Block builds from creating/deleting users/groups

[waddlesplash]

Realistically, this should be done on the Haiku side; right now anything which is UID 0 (even if it's in a chroot) can do this. But for the moment, we can prevent this from happening by creating a package settings file blocklisting useradd, groupadd, etc. in chroot setup (

haikuporter/HaikuPorter/ShellScriptlets.py

Line 862 in 007d868

# activate system inputrc in chroot, for improved navigation

).

This problem was the cause of the new Git recipe (haikuports/haikuports#9569) failing to build:

1. In 2019, some build (@mmlr believes it to be https://build.haiku-os.org/buildmaster/master/x86_64/?buildrunDir=2953&viewMode=expanded) created a user named root.
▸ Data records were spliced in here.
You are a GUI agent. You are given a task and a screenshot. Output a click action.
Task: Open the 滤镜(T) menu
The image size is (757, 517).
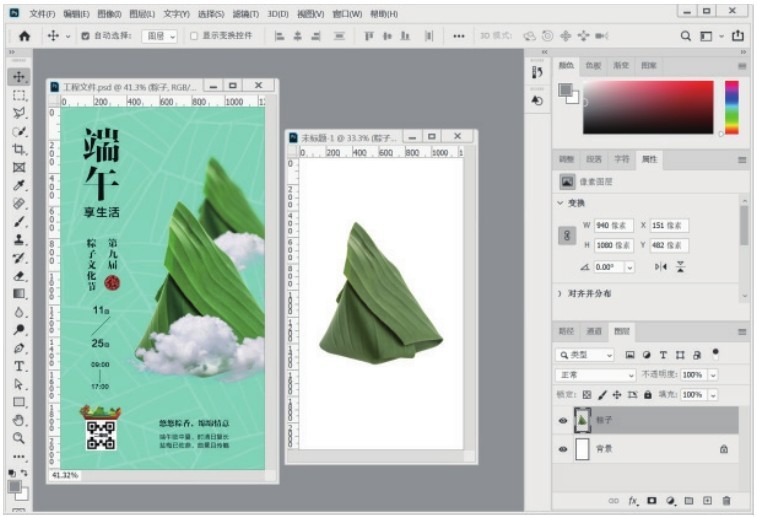click(x=245, y=14)

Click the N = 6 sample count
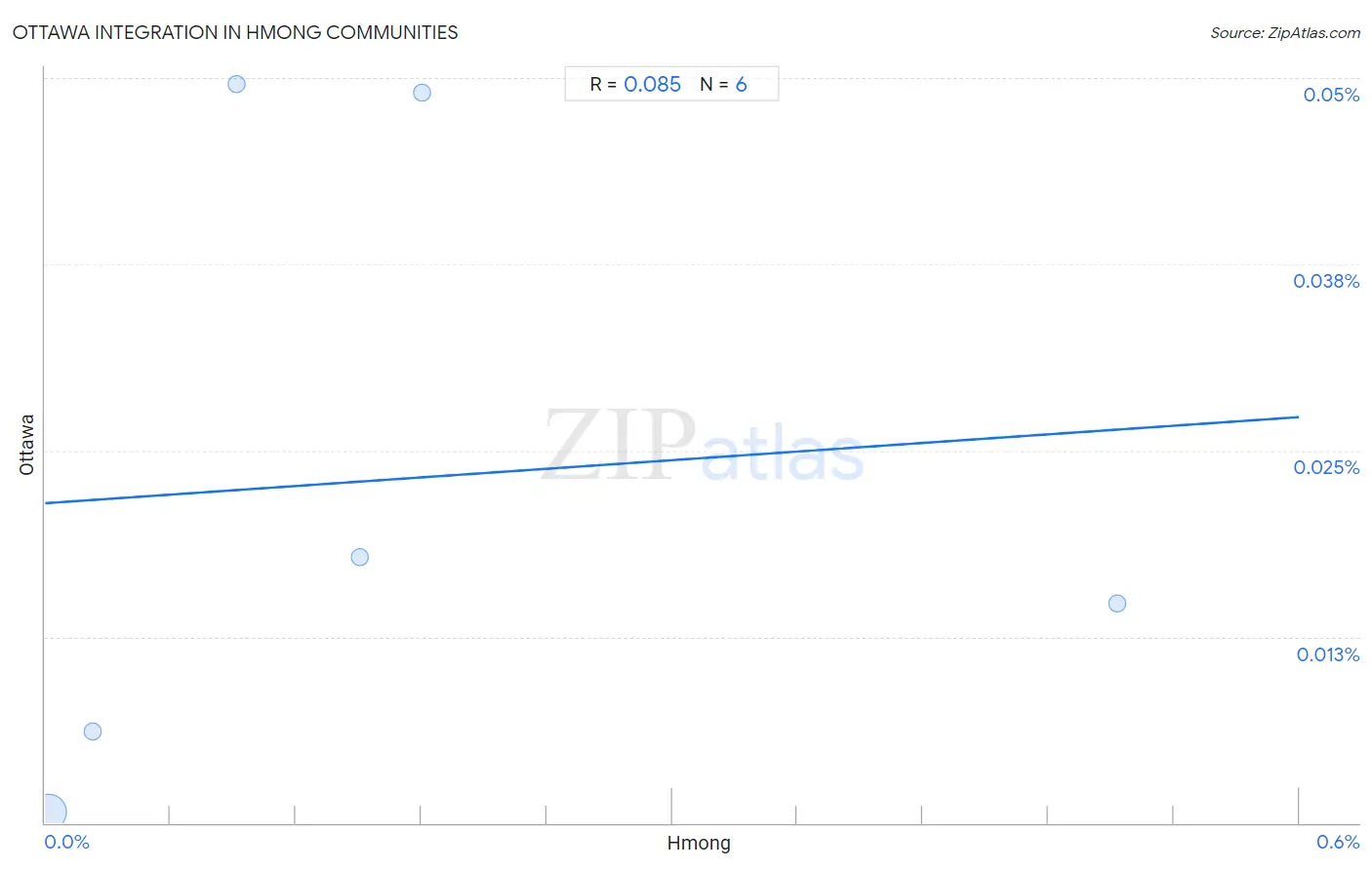723,85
As the root user on Haiku is just called user, the new root user had a UID greater than 1000, not 0.
2. In the new Git package, the archive for sources-2 contains a directory entry for . that is owned by root:root. (In contrast, the first sources archive does not contain an entry for ., so its sources directory did not have its ownership changed)
3. Git now checks directory ownership, and claimed fatal: dubious ownership... during initialization.

(Likely we should also adjust HaikuPorter so that git-init failures display their proper error messages; and also to ignore the user/groups of tar archives entirely.)

[waddlesplash]

Also from @mmlr:

we should also generally disable extracting with other uids by means of filters
and probably heed the python tarfile docs warning about using data filter to prevent tars from writing anywhere in the system...

[waddlesplash]

I wonder why we use Python's tar handling support anyway. It appears all the things we do with it can be done via tar command line arguments, and we already use command line tools for extracting other types of archives. That'd be a lot simpler than all the code we have for filters and info-handling.

[waddlesplash]

It appears tar can only duplicate hardlinked files, though, not turn them into symlinks as our filtering code does. I think that should be fine?

[korli]

I suppose, that, when cross-building, the provided tar version can be very different.

[pulkomandy]

I think that should be fine?

Probably not, if the build modifies any of these files. It's difficult to say if some recipes would hit that specific problem.

In 2019, some build (@mmlr believes it to be https://build.haiku-os.org/buildmaster/master/x86_64/?buildrunDir=2953&viewMode=expanded) created a user named root. As the root user on Haiku is just called user, the new root user had a UID greater than 1000, not 0.

How did that even affect the builder? Creating a user should change the /etc/passwd file inside the chroot, but not the one used by the OS, right? So once the build is done, that user disappears? Otherwise, it is a chroot leak and that is a problem that should be solved on Haiku side?

[waddlesplash]

Otherwise, it is a chroot leak and that is a problem that should be solved on Haiku side?

The useradd command does not modify /etc/passwd but contacts Registrar to ask it to make the change. And registrar only checks that the application making the request is running as root (UID 0) and nothing else, which it is inside the chroot. Yes, we should probably fix this on the Haiku side, but I'm not quite sure about how.